**What you need to do:**
Transcribe the lines below verbatim, skipping the images.

**Data excerpts:**
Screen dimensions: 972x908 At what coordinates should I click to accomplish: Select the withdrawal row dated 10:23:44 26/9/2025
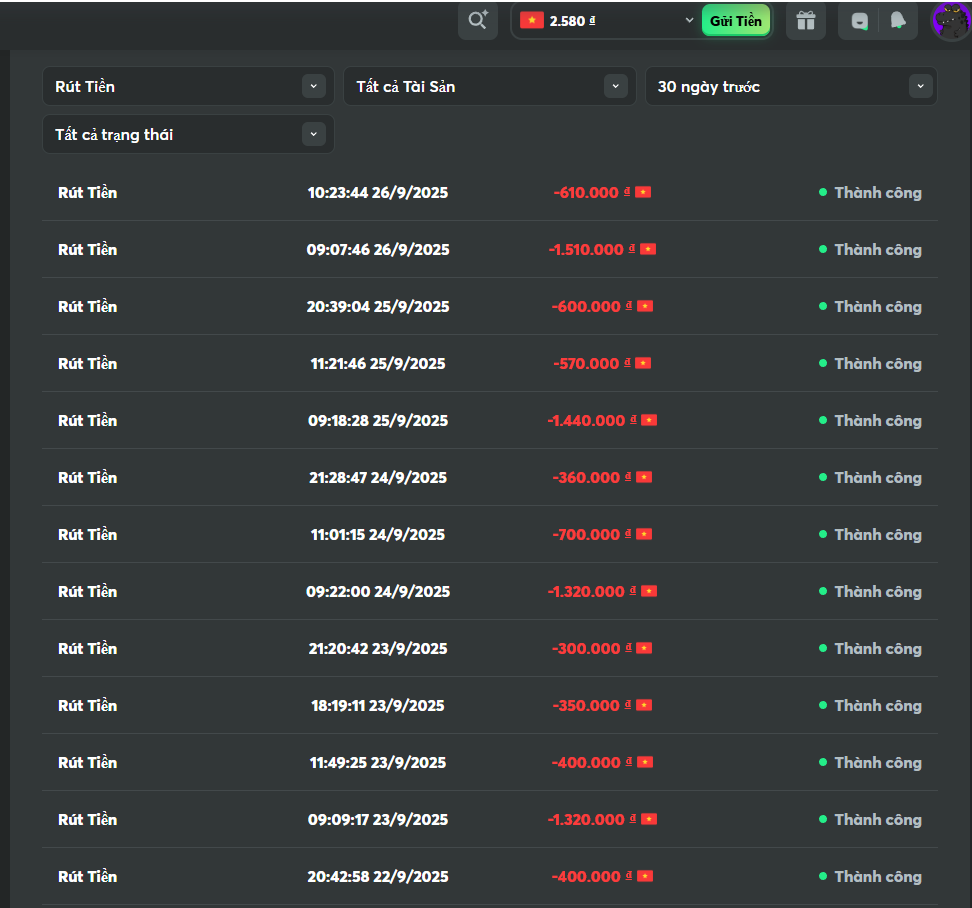(378, 192)
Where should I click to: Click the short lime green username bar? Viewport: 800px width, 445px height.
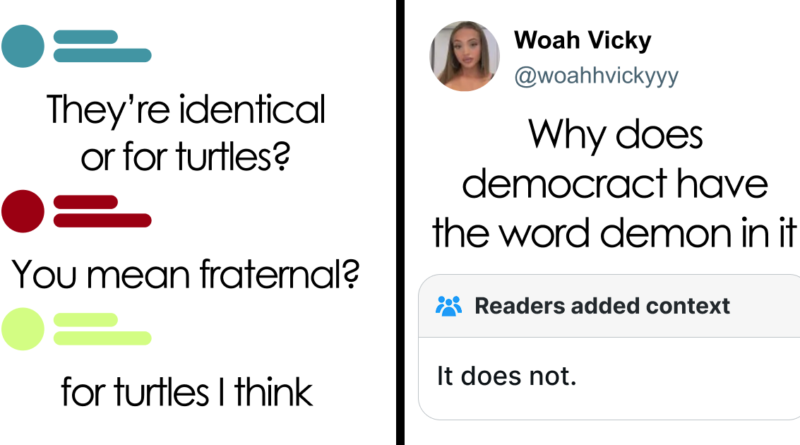pos(84,320)
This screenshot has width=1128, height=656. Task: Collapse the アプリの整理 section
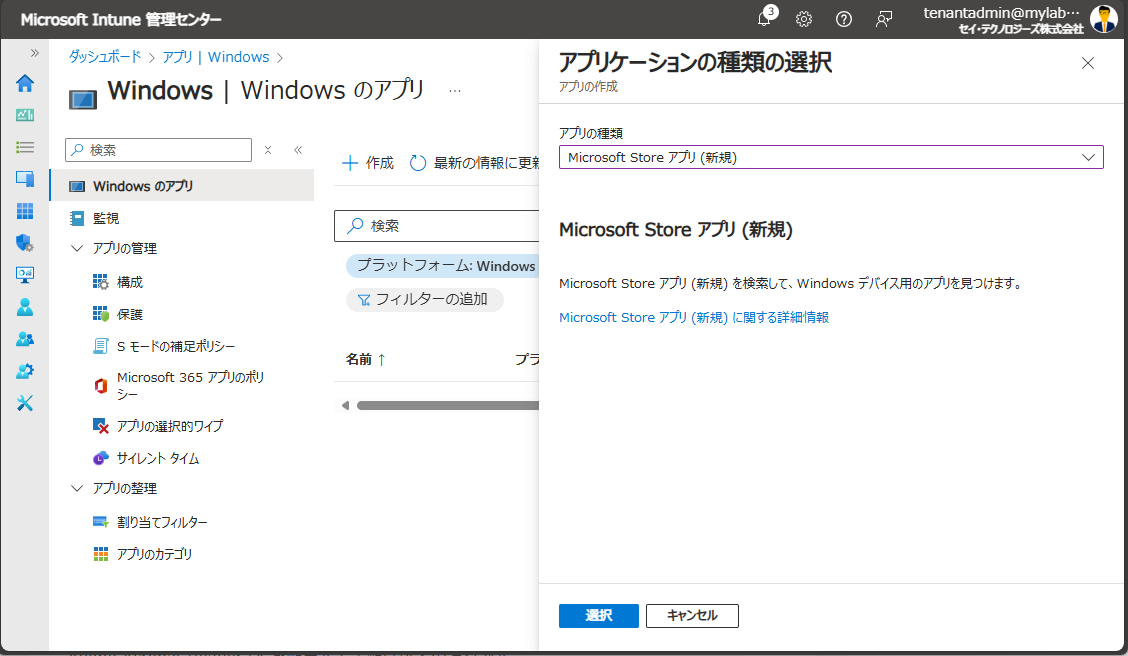pyautogui.click(x=77, y=488)
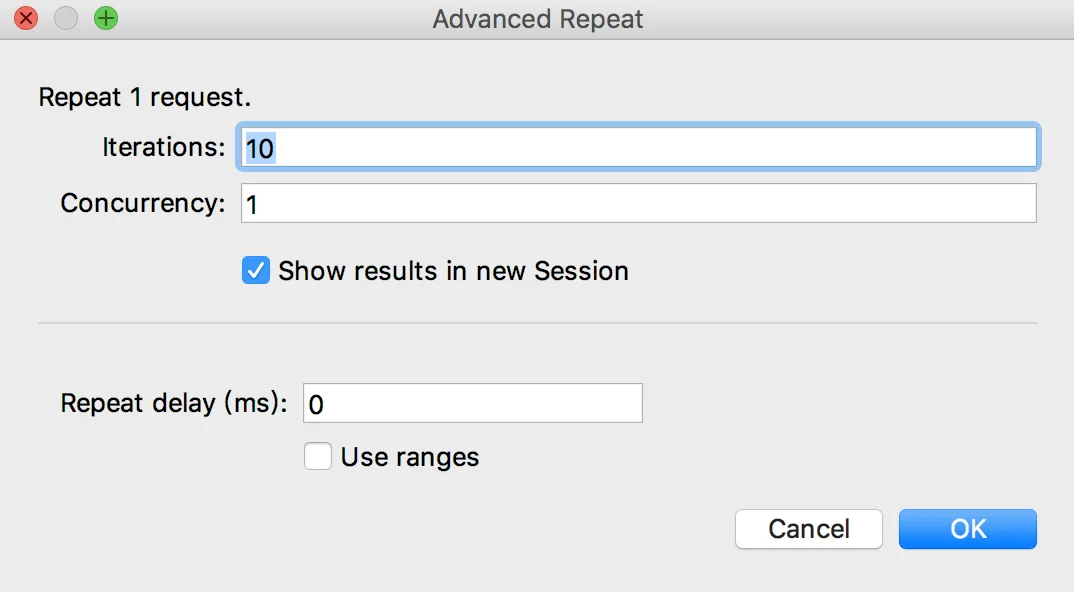The height and width of the screenshot is (592, 1074).
Task: Click the Repeat 1 request text
Action: 145,97
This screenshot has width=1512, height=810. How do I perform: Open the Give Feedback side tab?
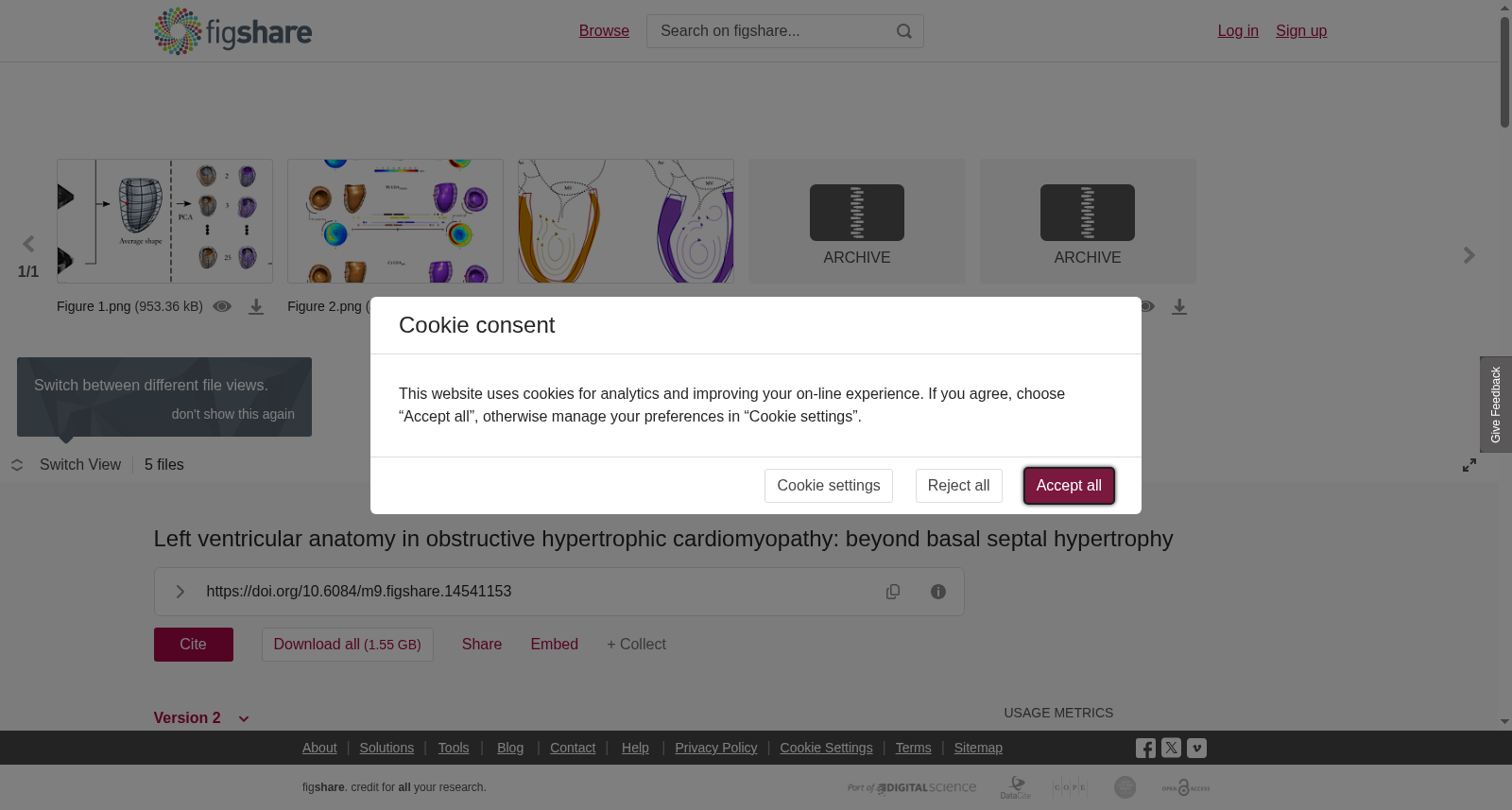(x=1496, y=405)
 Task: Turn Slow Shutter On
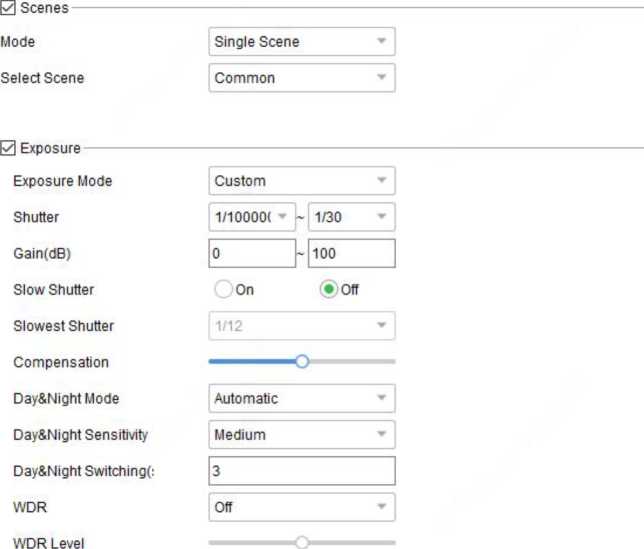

**Output of the exercise:**
Screen dimensions: 972x908 At what coordinates should I click to accomplish: Select the withdrawal row dated 10:23:44 26/9/2025
(378, 192)
Where should I click to: Click the short lime green username bar? Viewport: 800px width, 445px height.
pos(84,320)
This screenshot has width=1128, height=656. Task: Collapse the アプリの整理 section
pyautogui.click(x=77, y=488)
The height and width of the screenshot is (592, 1074).
Task: Click the Repeat 1 request text
Action: 145,97
This screenshot has width=1512, height=810. How do I perform: Open the Give Feedback side tab?
(x=1496, y=405)
 Task: Turn Slow Shutter On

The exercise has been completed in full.